❖11❖ Ψυχοπομπός ❖1 часть❖
22 февраля 2022 г. в 10:24
Жители Пилтовера с пеной у рта отстаивают свое превосходство над жителями Зауна. Они считают себя более этичными, более высокоморальными.
Ханжество.
Что в Пилтовере, что в Зауне в ходу одна и та же валюта. Человеческие жизни.
Людей покупают и продают… да, люди и сами покупают себя и продают. Просто в Зауне это не прикрывают красивыми словами, там нет никаких подпольных торгов. Все открыто и прозрачно — до тошноты.
Люди продают себя в рабство ради выживания — своего собственного или своей семьи. Люди попадают в рабство за долги или за глупость.
Есть рабы, стоящие всего лишь несколько серебряных — просто потому что им нужен хозяин, который станет их кормить.
А есть рабы, стоящие целые горы золота — например экзотические танцовщицы или редкие виды существ, вывезенные с их разграбленной родины.
Есть и рабы не стоящие вовсе ни одной монеты — преступники. Может быть, в Верхнем Городе и имеется возможность содержать кого-то в тюрьме на налоги граждан, а вот в Зауне такой номер не пройдет. Насильники и убийцы, воры, обкрадывающие своих и мародеры — всех их ждет одна судьба.
Шахты под городом.
Яма.
Рудники.
Токсичные, опасные, постоянно обваливающиеся и уносящие сотни жизней каждый месяц. Там всегда будет в ходу живой товар. Оттуда вряд ли кто-либо выберется живым.
Нет, попавшие в рудники останутся там навсегда.
И закон там один — совет химбаронов.
— Не задерживайся и не отставай.
Будь воля Силко — он бы в жизни не потащил сюда ребенка. Даже бывалые взрослые и сильные мужчины порой тряслись, пачкая штаны, когда видели живущих в рудниках рабов и надсмотрщиков. Последние, впрочем, чаще всего были такими же рабами. Но им дали в руки кнут и они с удовольствием им пользовались, чтобы выслужиться перед своими хозяевами.

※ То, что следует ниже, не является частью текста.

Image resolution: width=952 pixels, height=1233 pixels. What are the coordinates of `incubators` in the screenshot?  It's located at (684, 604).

Силко не хотел бы показывать все это ребенку. Однако он должен был это сделать — научить ее жизни в Зауне.
Паудер сосредоточенно кивнула в ответ на слова отца и стиснула свои маленькие кулачки, вместо того, чтобы вцепиться в Силко или в Севику, как делала это раньше.
«Нельзя позорить отца»
«Нельзя показывать слабость или страх»
Девочка, словно мантру повторяла про себя жесткие наставления помощницы Силко, которые та не просто вкладывала, а буквально вколачивала в ее голову.
«Слабаки не выживают в Зауне, сопля»
Севика затягивалась своей сигариллой и, — в отличие от Силко, — с каким-то особенно извращенным удовольствием выдыхала дым в лицо слушающей ее девчонки. Пау кашляла, чихала, втягивала сопли в нос, но продолжала внимать, грея ладони о кружку с глинтвейном.

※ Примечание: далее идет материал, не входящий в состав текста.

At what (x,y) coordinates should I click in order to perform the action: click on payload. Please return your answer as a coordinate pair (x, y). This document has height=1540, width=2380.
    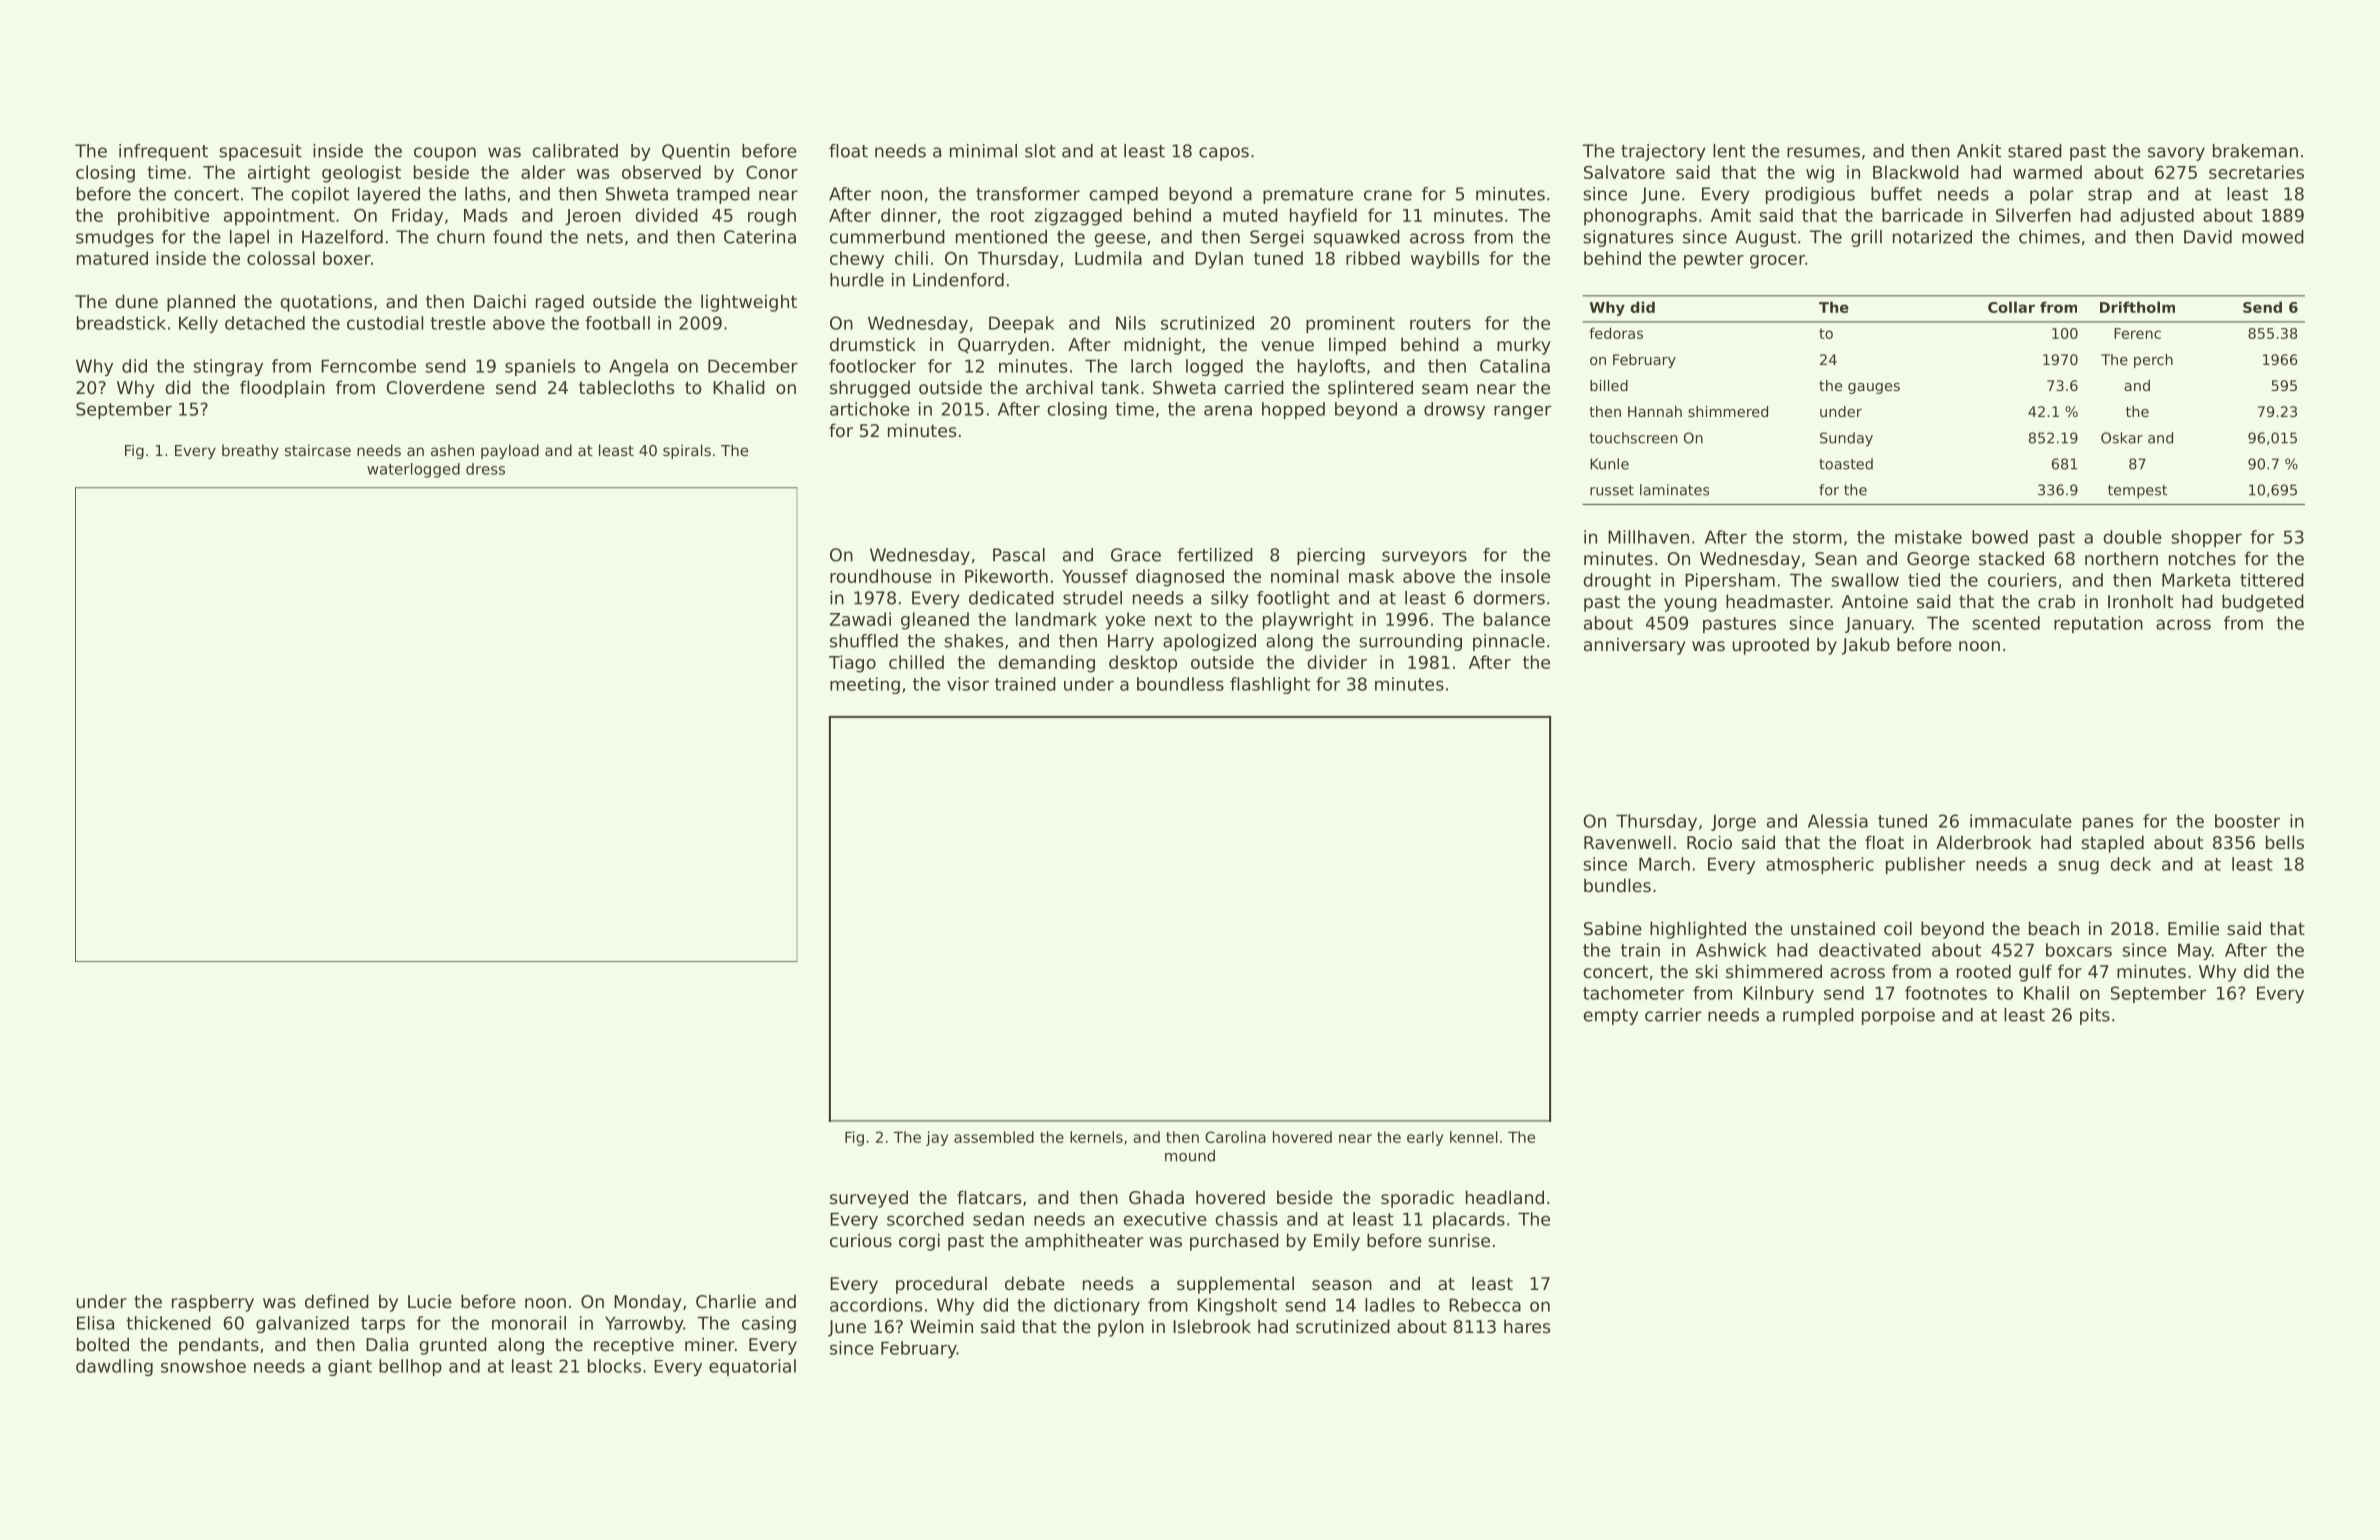
    Looking at the image, I should click on (510, 451).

[в Зауне этот пряный напиток, сваренный на основе дешевого слабого вина, считался откровенно детским]
«Детям позволяют быть слабыми, но детство тут кончается рано. А у некоторых и вовсе не начинается. Повезло, что у тебя такой сильный покровитель, но брось Силко тебя на улице и черт знает, что с тобой бы случилось. Может и выжила бы… только это был бы уже совершенно другой человек»
… а может Пау уже превратилась бы в корм для крыс или попала в лапы к какому-нибудь извращенцу.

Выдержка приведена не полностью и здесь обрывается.